Fabuloso, sospecho, es una especie de doble secreto de mi padre. Lleva puesto un esmoquin blanco con una boutonniére azul brillante. Lleva el pelo peinado hacia atrás con fijador y apesta a ice-blue de Aqua-Velva. El olor evoca un tintineo de pianos en el apartamento de al lado, y limusinas azul medianoche con aletas fálicas. Baila como en sueños, deslizándose sobre suelos de antracita brillante con sus brillantes zapatos antracita. Es deseo, amor, suerte, un viaje a la luna con alas de gasa. Puede tocar lo que sea de su falso libreto: canciones olvidadas como «Muchos recuerdos» o «Jersey hounce», y canciones famosas como «Llega el amor» y «El humo ciega tus ojos». Puede bailar el tango, el mambo, la rhumba (con «H»), y cuando se va te deja con el blues.
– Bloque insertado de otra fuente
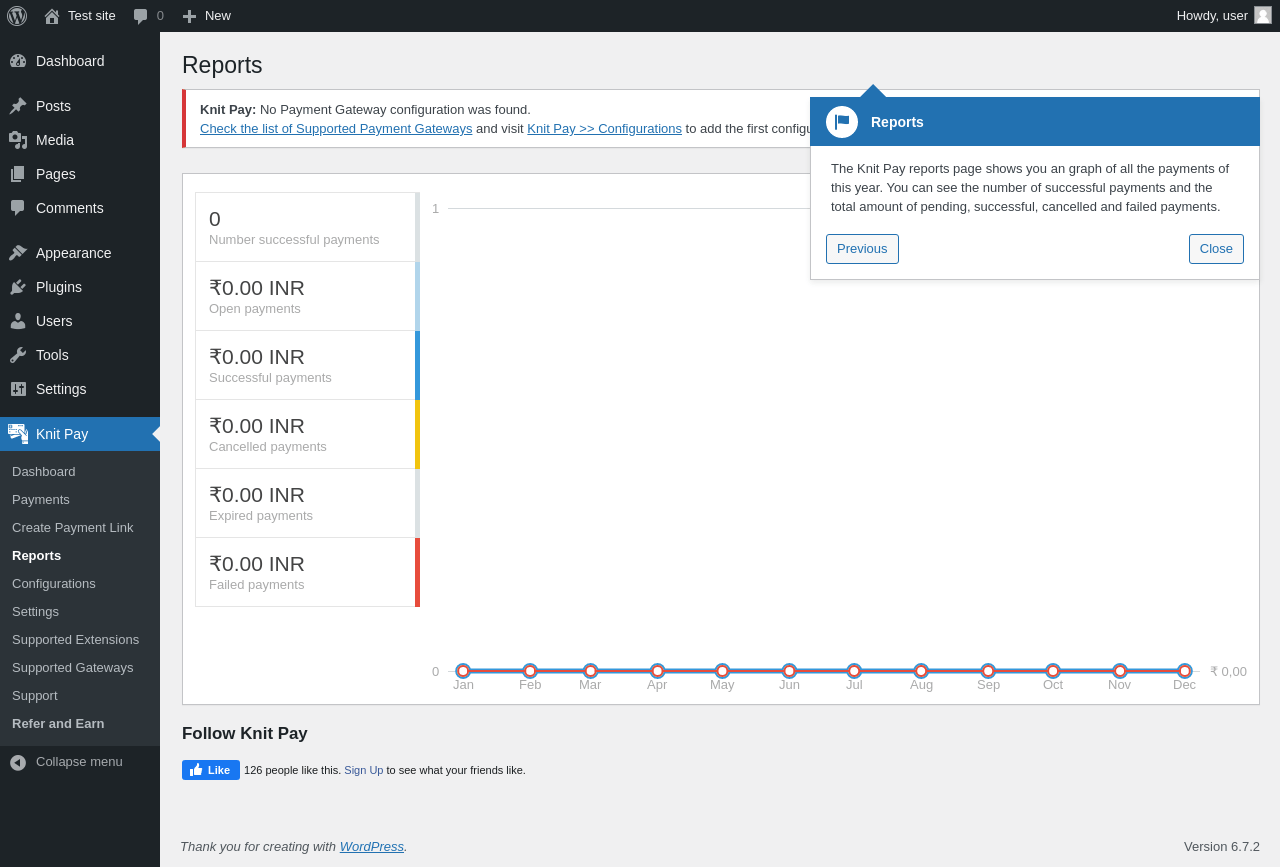Click the Previous button in the tour popup
Viewport: 1280px width, 867px height.
pyautogui.click(x=862, y=249)
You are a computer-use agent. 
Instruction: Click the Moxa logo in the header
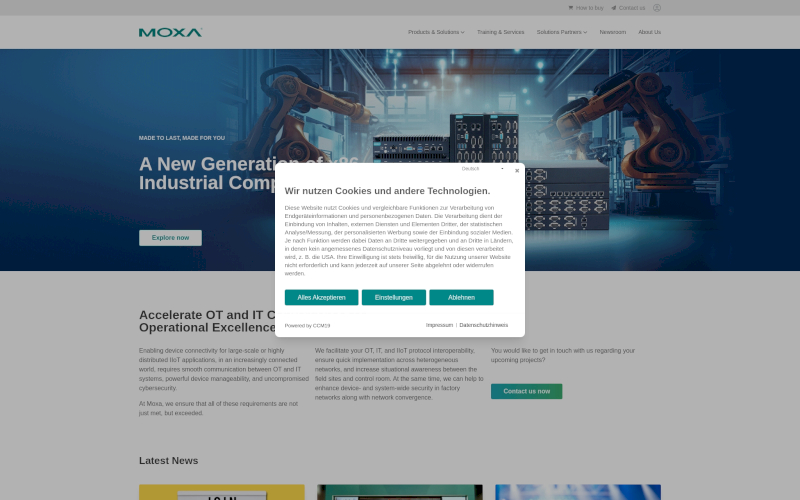point(170,32)
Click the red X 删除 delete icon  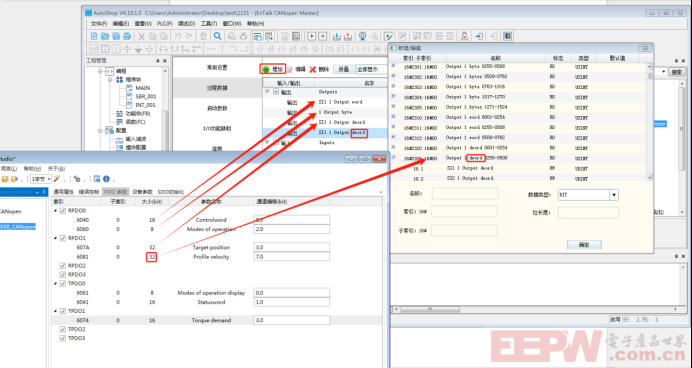[x=313, y=69]
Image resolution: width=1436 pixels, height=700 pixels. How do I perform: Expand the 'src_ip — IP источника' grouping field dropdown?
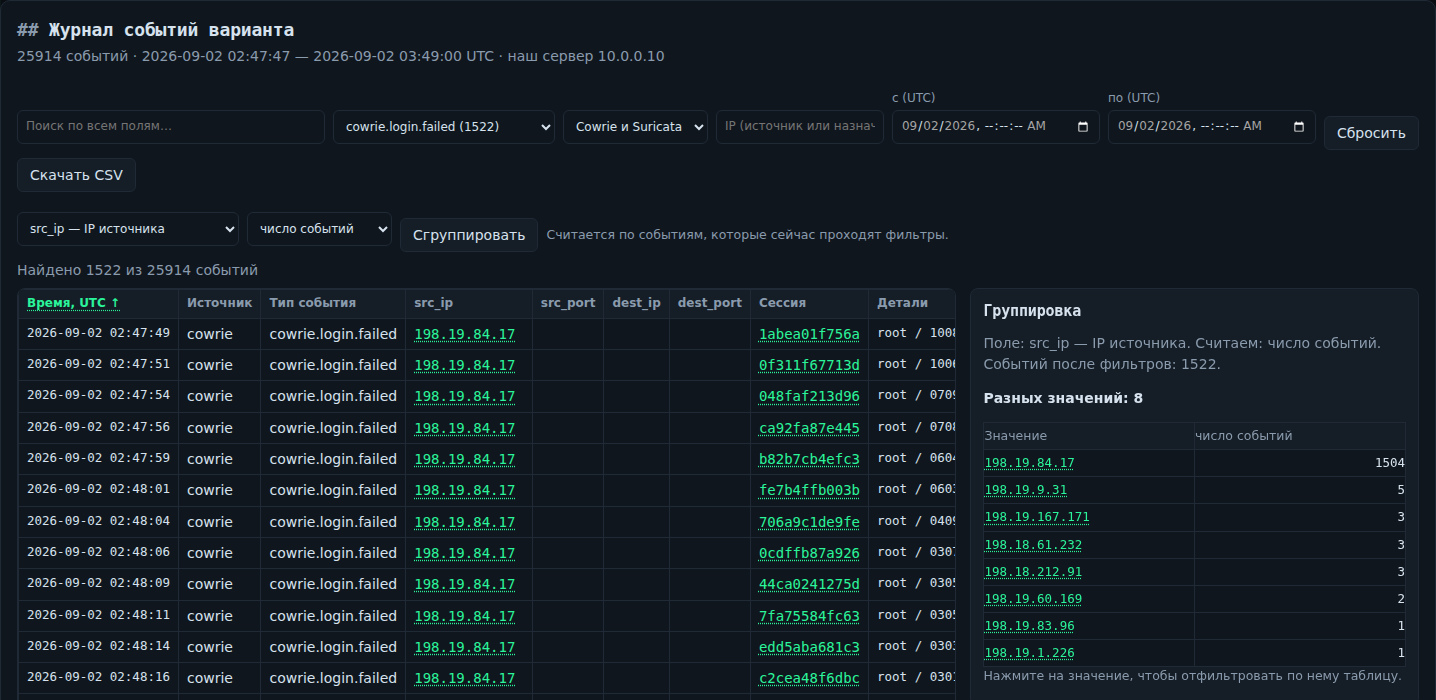[128, 229]
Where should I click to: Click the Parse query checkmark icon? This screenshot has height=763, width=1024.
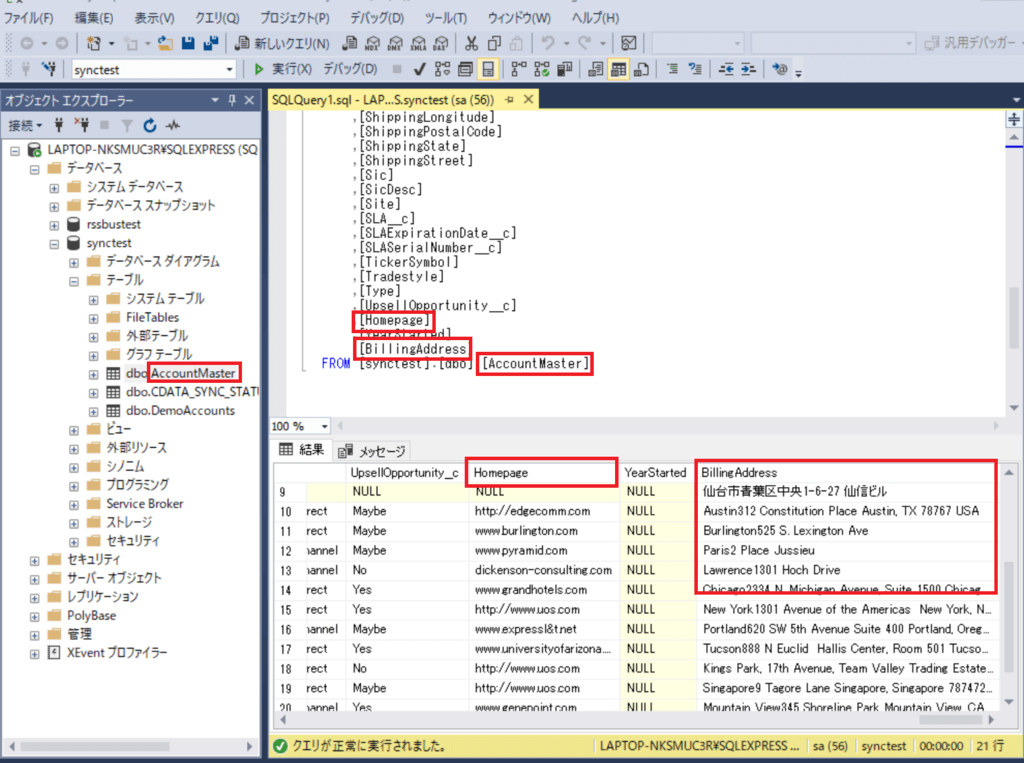418,69
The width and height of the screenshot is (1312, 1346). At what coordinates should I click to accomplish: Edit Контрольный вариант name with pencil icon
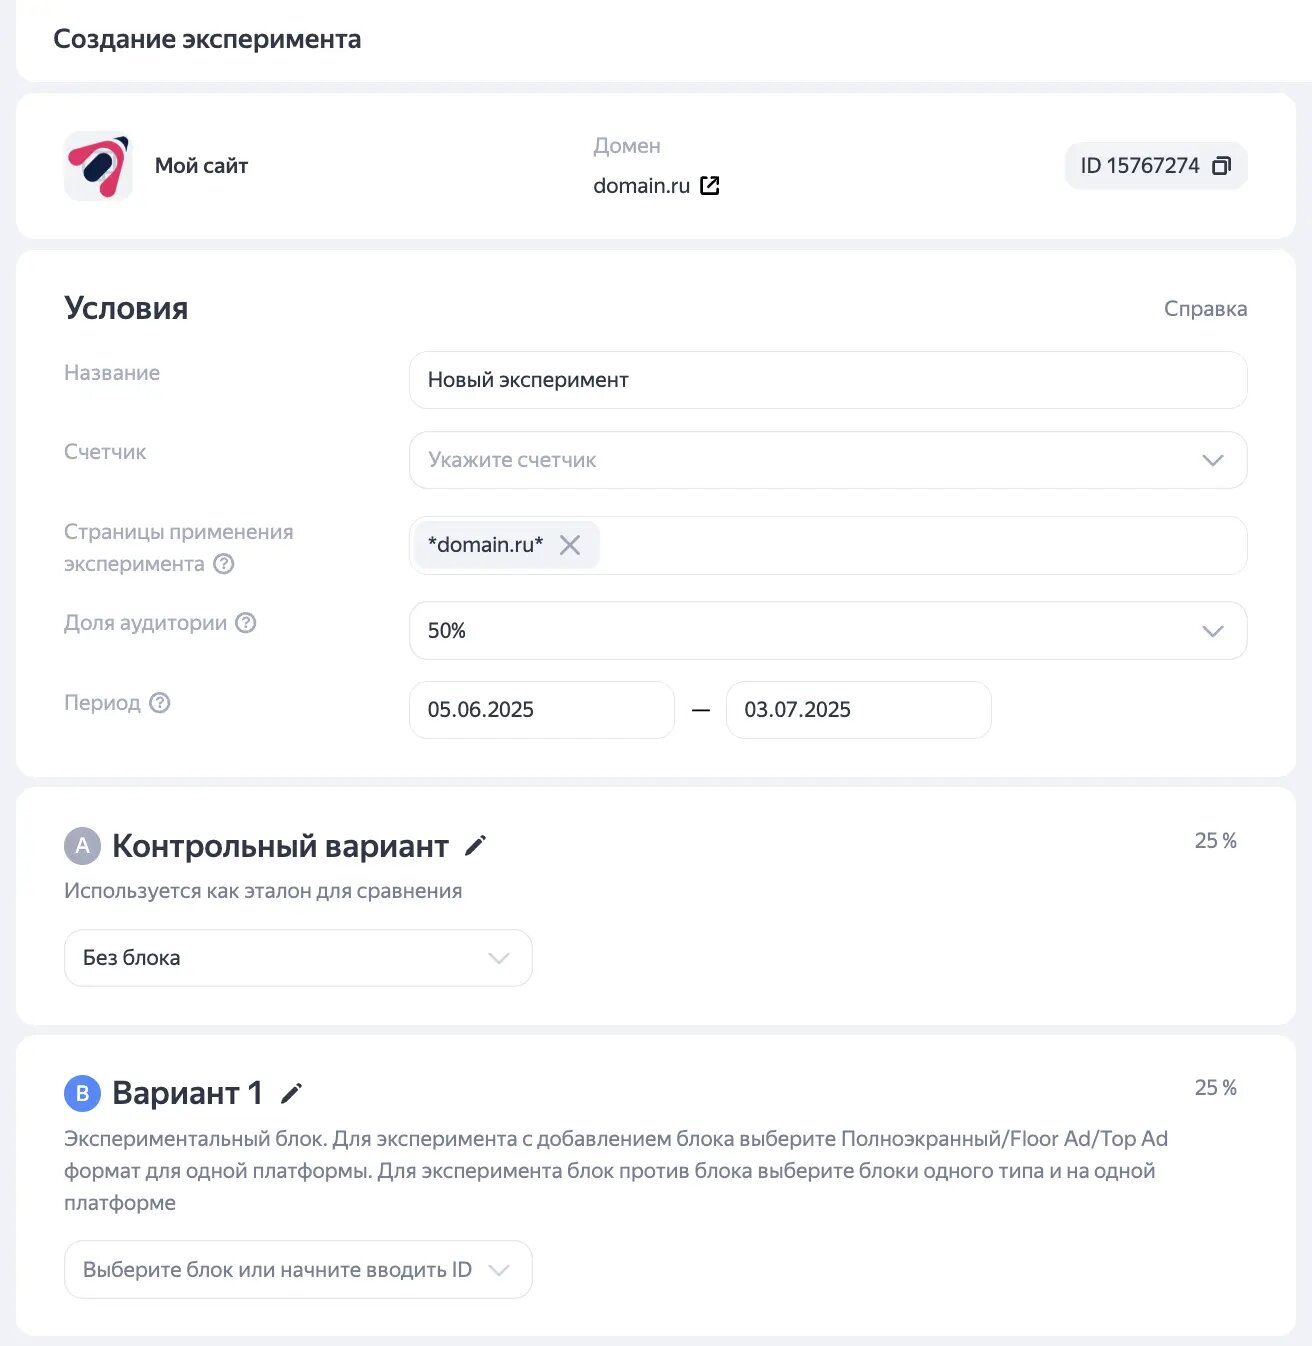click(476, 846)
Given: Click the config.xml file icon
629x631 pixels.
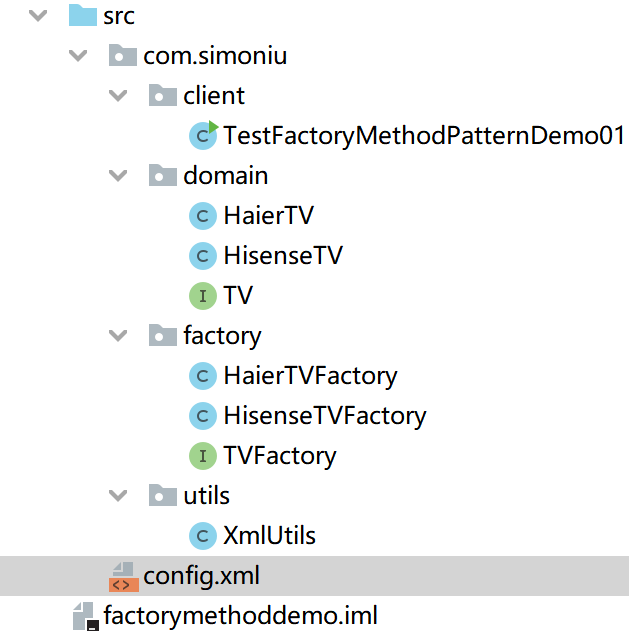Looking at the screenshot, I should pyautogui.click(x=122, y=576).
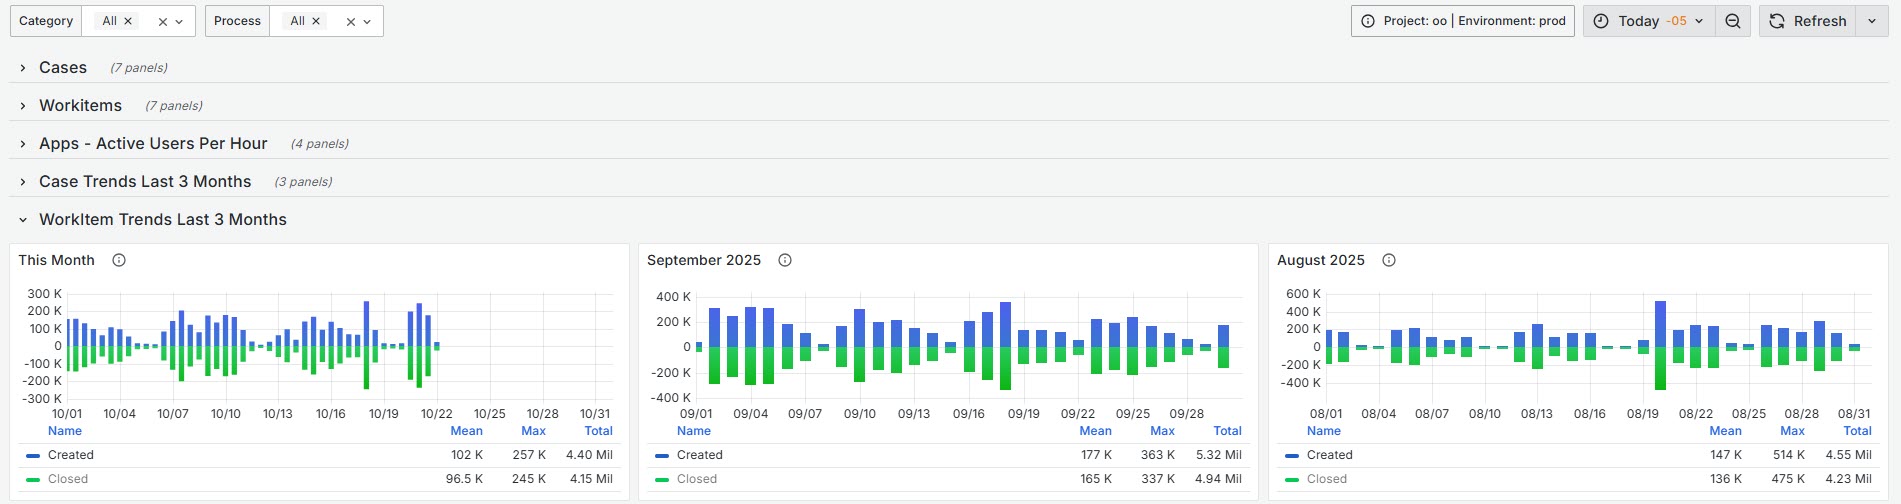The height and width of the screenshot is (504, 1901).
Task: Clear all values in Category filter
Action: pos(163,21)
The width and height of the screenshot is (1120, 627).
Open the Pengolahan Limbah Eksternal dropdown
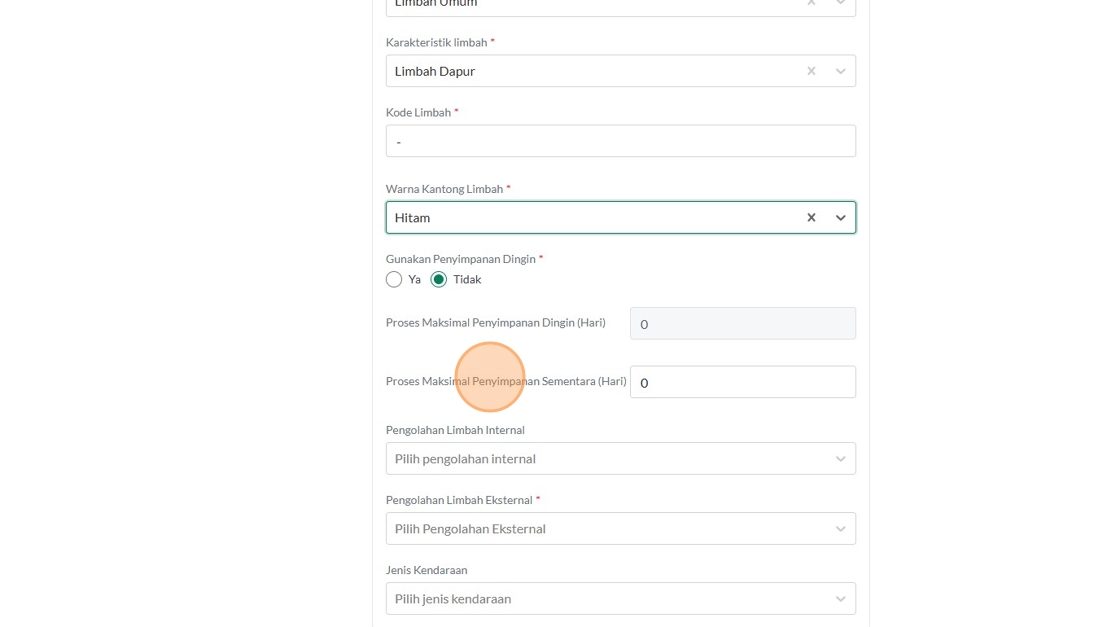tap(840, 529)
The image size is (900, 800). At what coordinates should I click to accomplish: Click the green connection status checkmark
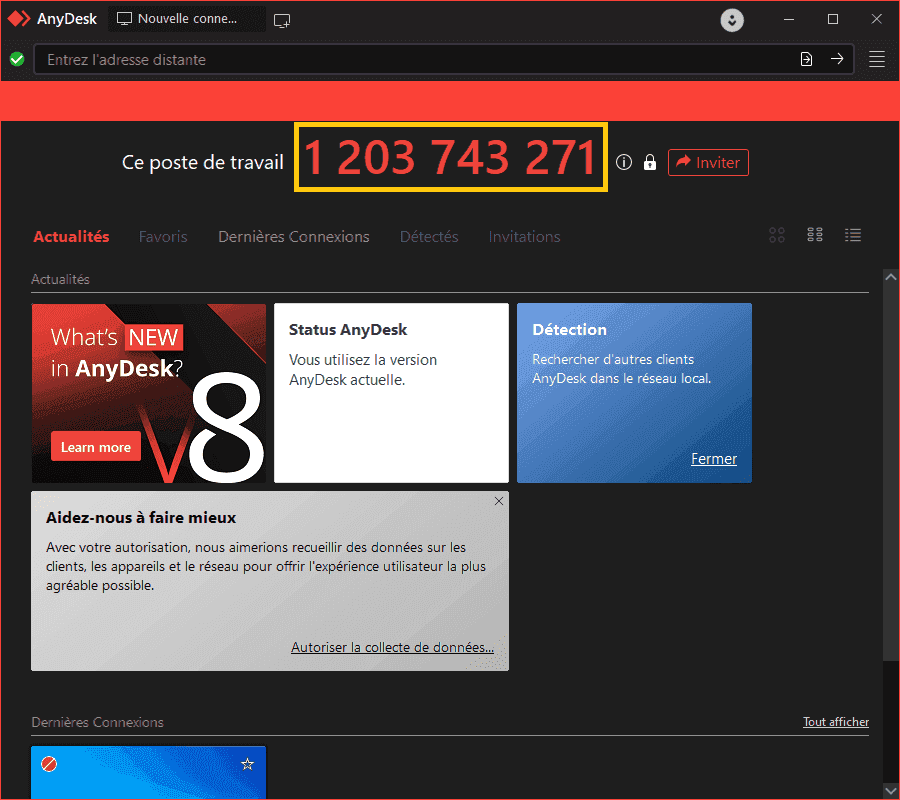pyautogui.click(x=16, y=59)
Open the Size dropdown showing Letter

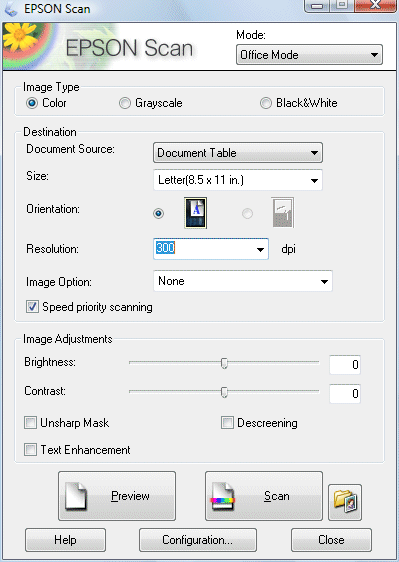click(238, 180)
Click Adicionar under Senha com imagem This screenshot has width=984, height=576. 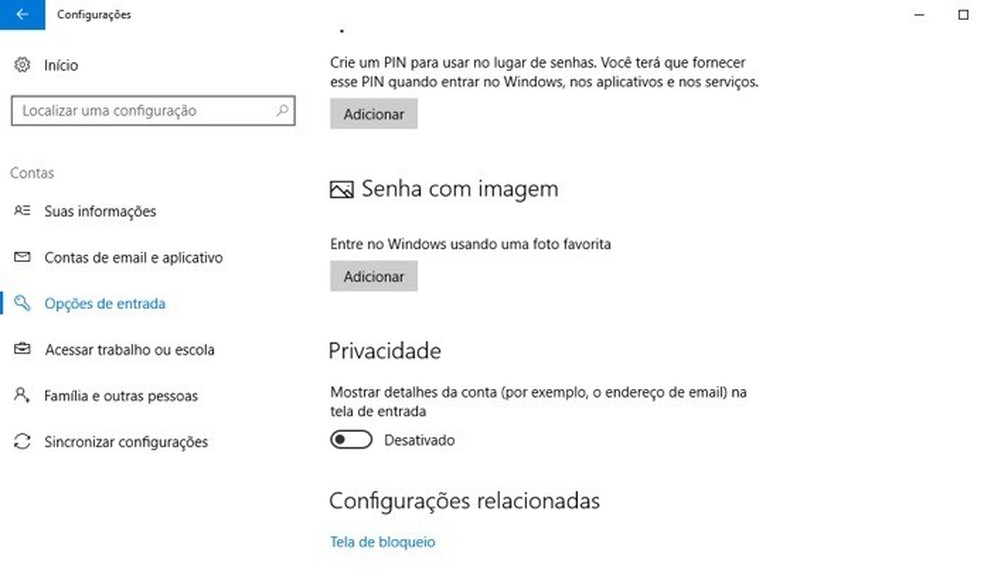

Es Papá y es el chico pelirrojo con bufanda de Harvard que sujetaba las puertas del metro de la esquina de la 78 con Central Park West. Una vez, sudó una camiseta, la dejó en tu cesto y tú la sacaste y nunca la lavaste. Has dormido con ella desde entonces.
Todos los demás de los que te has enamorado o con los que te has casado son dobles de Fabuloso. Tiene los ojos azules y verdes y pardos y cálidamente dorados a la vez. Puede cambiar de cabeza más deprisa que la princesa Langwidere. Cuando te haces mayor, cada vez te encuentras menos con él. Una melodía a medio oír, que llega desde el otro lado de la pared, un olor a sudor y colonia, y te parece verle. Una vez, cruzaste la ciudad a medianoche en limusina buscándole, segura de que cuando le encontraras le atraerías dentro y harías el amor con él en el mismo suelo, mientras el chófer con ojos Braille y el cráneo de cristal conducía. Oh, Fabuloso, ¿cuándo vendrás a vivir en mi vida?
– Nunca.
– ¿Porqué?
– Ya lo sabes.
Porque el deseo es una limusina que nunca deja de moverse, una alfombra voladora que se desliza sobre las chimeneas vistas por un Peter Pan que vuela, un fragmento de una canción de la que no puedes recordar el estribillo. Ah, Fabuloso, ven y haz el amor conmigo ahora mismo.
– Lo estoy haciendo. Lo estoy haciendo al dictarte estas palabras.
¿Y qué pasa con DeeDee? DeeDee es la típica chica norteamericana. Es una que no tiene abuelos rusos ni batiks balineses en la barandilla de la escalera. Es una que tiene unos dientes blancos como el hielo y el pelo rubio. Lleva un cancán almidonado y encima de él una falda de fieltro azul con perros de lanas; perros de lanas unidos a otros perros de lanas. Tú también tuviste una falda como ésa, pero nunca tuviste el aspecto que tiene DeeDee. ¿Cómo era ese aspecto? Normal. DeeDee era una chica normal y tú nunca serás normal aunque vivas hasta los ciento seis años. Tuviste la falda con perros de lanas y un conjunto y unas perlas y un imperdible grande en la falda escocesa, pero no engañabas a nadie. Eras decididamente anormal. ¿Y sabes qué? Todavía eres anormal; incluso entre los escritores eres anormal. Nunca serás DeeDee. No eres de ninguna parte, tienes un nombre raro. No puedes cambiarte el nombre por el de DeeDee, hagas lo que hagas. Eres Erica, Erótica, Eroica, como te llamaban en el instituto; o Isadora, Fanny, Jessica, Leila, como te llamaste en los libros. Pero nunca una DeeDee, rubia, contenta y normal, que se casa con el capitán del equipo de fútbol y nunca anduvo detrás de Fabuloso, y mucho menos cruza la ciudad en su busca y le invita a entrar en aquella larga limusina.